Records for this exercise:
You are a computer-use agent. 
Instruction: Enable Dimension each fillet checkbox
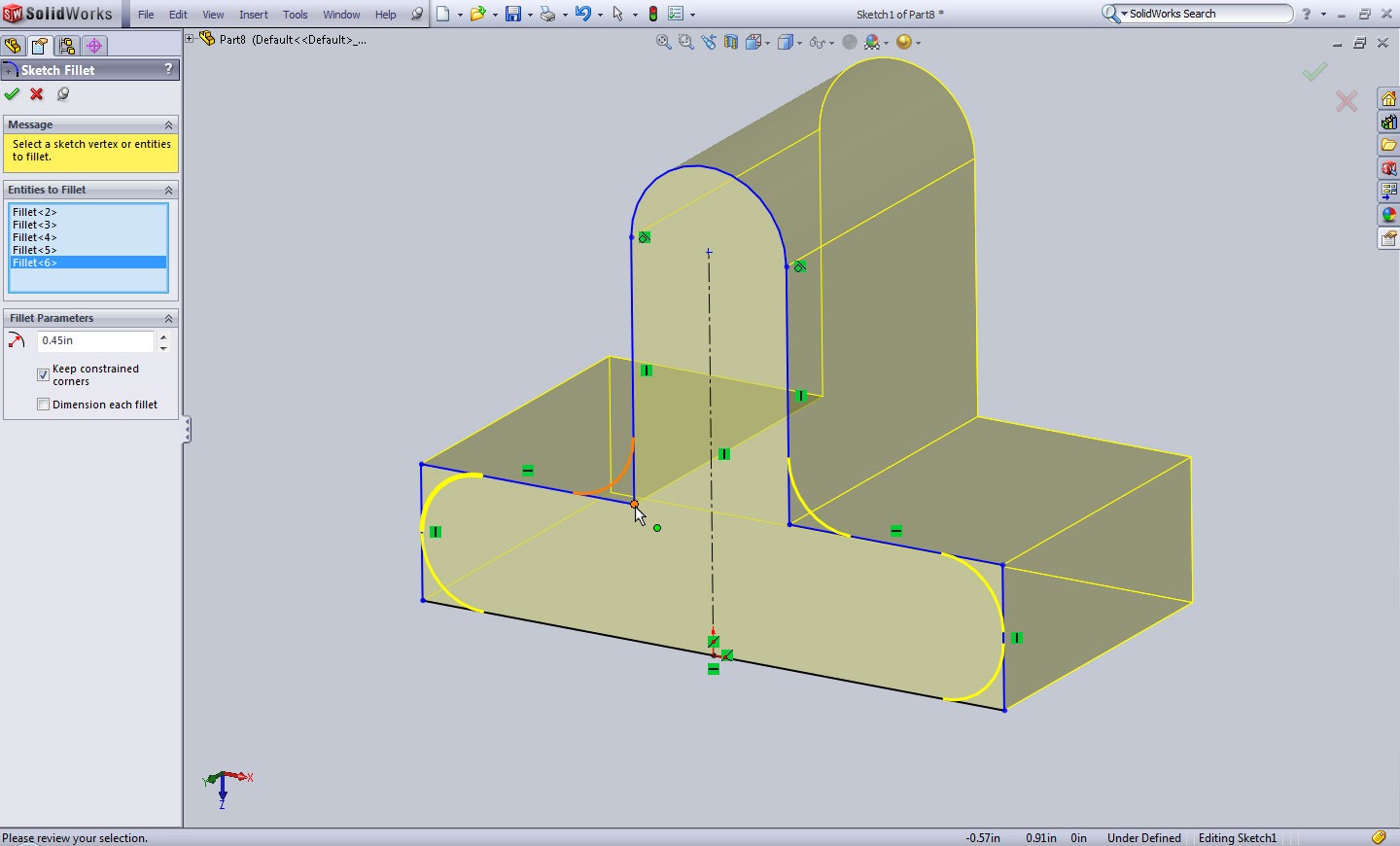point(43,405)
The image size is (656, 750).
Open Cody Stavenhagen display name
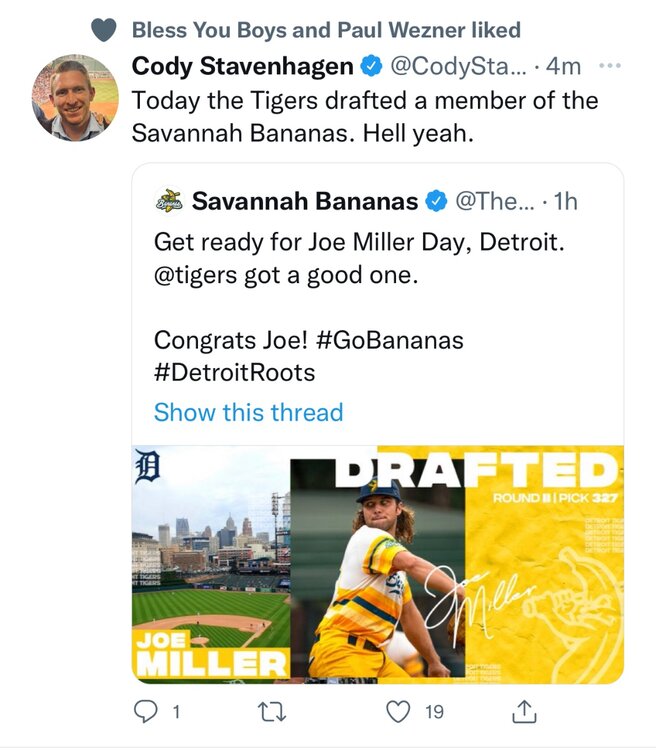[243, 66]
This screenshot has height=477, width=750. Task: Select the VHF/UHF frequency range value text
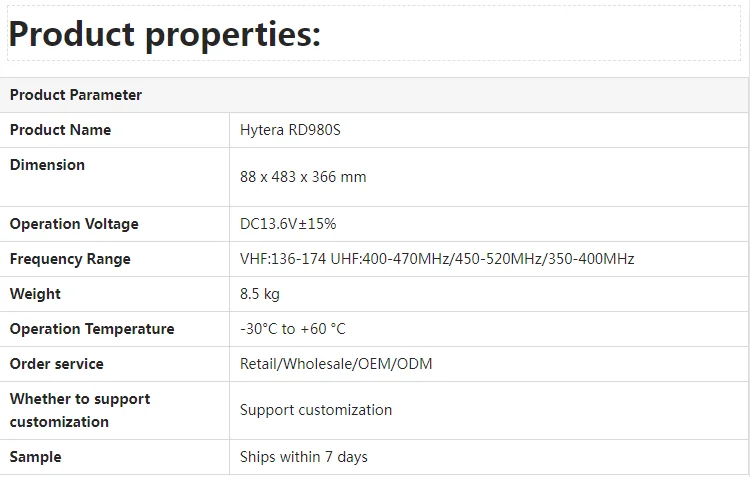[x=437, y=259]

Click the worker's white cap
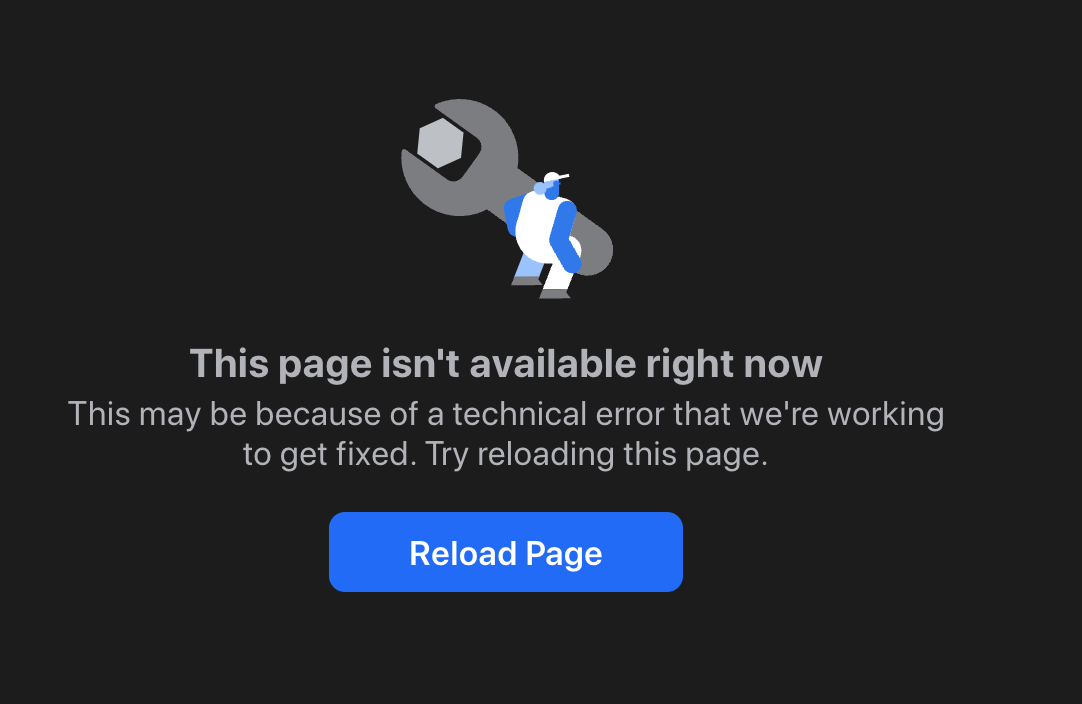[555, 178]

Directions:
The data above should be returned in full, exactly as written, apart from its images.

Exercise result:
You are a computer-use agent. 
Instruction: Enable Dimension each fillet checkbox
point(43,405)
The image size is (656, 750).
Open Cody Stavenhagen display name
[243, 66]
This screenshot has height=477, width=750. Task: Select the VHF/UHF frequency range value text
[x=437, y=259]

Click the worker's white cap
[555, 178]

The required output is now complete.